Land-use type affects nitrate production and consumption pathways in subtropical acidic soils

The production and consumption pathways of nitrate (NO3−-N) are key factors for NO3−-N retention capacity (NR) in soils, especially in subtropical regions with high precipitation. This study was designed to examine the effect of land-use type on NO3−-N production and consumption pathways, in acidic soils in a subtropical region. Soils were collected from 5 differing land-use types: shrubland (SB), a eucalyptus plantation (ET), a sweet potato farm (SP), a citrus orchard (CO) and a mixed-vegetable farm (VE), in southeast China.
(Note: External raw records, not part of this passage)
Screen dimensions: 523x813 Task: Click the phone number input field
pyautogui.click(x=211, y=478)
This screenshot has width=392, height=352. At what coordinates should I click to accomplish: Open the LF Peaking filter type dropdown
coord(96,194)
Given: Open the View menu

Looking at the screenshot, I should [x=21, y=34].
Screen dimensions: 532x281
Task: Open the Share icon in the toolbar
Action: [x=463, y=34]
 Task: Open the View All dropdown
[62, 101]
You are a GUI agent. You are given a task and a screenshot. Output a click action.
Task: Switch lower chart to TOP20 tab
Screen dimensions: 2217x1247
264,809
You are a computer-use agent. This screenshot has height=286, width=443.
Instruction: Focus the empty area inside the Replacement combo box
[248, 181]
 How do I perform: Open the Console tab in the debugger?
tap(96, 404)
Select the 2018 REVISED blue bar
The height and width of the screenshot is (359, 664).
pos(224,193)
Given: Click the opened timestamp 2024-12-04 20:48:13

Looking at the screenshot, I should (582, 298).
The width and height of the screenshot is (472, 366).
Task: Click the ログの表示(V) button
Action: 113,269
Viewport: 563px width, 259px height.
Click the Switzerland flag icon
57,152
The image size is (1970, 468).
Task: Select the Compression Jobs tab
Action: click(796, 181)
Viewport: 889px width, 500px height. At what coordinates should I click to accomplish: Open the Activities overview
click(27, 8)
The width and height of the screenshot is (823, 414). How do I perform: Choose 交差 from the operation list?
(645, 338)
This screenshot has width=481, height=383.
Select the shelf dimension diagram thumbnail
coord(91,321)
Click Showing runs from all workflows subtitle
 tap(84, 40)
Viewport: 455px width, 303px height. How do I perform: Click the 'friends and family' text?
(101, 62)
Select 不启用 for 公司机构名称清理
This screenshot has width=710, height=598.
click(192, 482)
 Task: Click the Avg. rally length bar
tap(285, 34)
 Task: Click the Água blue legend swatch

In our study, SB was considered a natural system, ET was considered an artificial plantation system, and SP, CO and VE were considered agricultural systems. An incubation experiment was conducted with two 15N tracing treatments, and a numerical modeling method was applied to the experimental data to quantify gross N transformation rates. The results showed that 76% and 69% of NO3−-N was produced by heterotrophic nitrification (ONrec) in SB and ET respectively. Whereas, ONrec was negligible in SP, CO and VE, with >99% of NO3−-N produced by autotrophic nitrification. Dissimilatory NO3−-N reduction to NH4+-N (DNRA) had an important role in soil NO3−-N consumption in SB and ET, with >90% of NO3−-N produced in SB being simultaneously consumed via DNRA. However, DNRA was unimportant in SP, CO and VE. Nitrate immobilization and denitrification (INO3) was negligible for all land-use types. Soil NR under different land-use types was in the order SB > ET > SP ≈ CO ≈ VE. Although N fertilizer was applied at low rates, for only the following two years after planting eucalyptus saplings, the NR in ET was significantly lower than in SB (natural system). Nitrate retention capacity was negatively correlated with soil organic carbon (SOC) and total nitrogen (TN) concentrations, and positively correlated soil C:N and C: NO3−-N ratios. The lower NR in SP, CO and VE may therefore be due to higher SOC and TN concentrations and lower C:N and C:NO3−-N ratios in those soils relative to SB and ET soils. Our observations imply that ONrec and DNRA play an important role in soil NO3−-N production and consumption in SB and ET land-uses, but not in agricultural land-use (SP, CO and VE), within the subtropical region of China studied. These findings could contribute to a theoretical and practical framework for managing NO3−-N in subtropical acidic soils.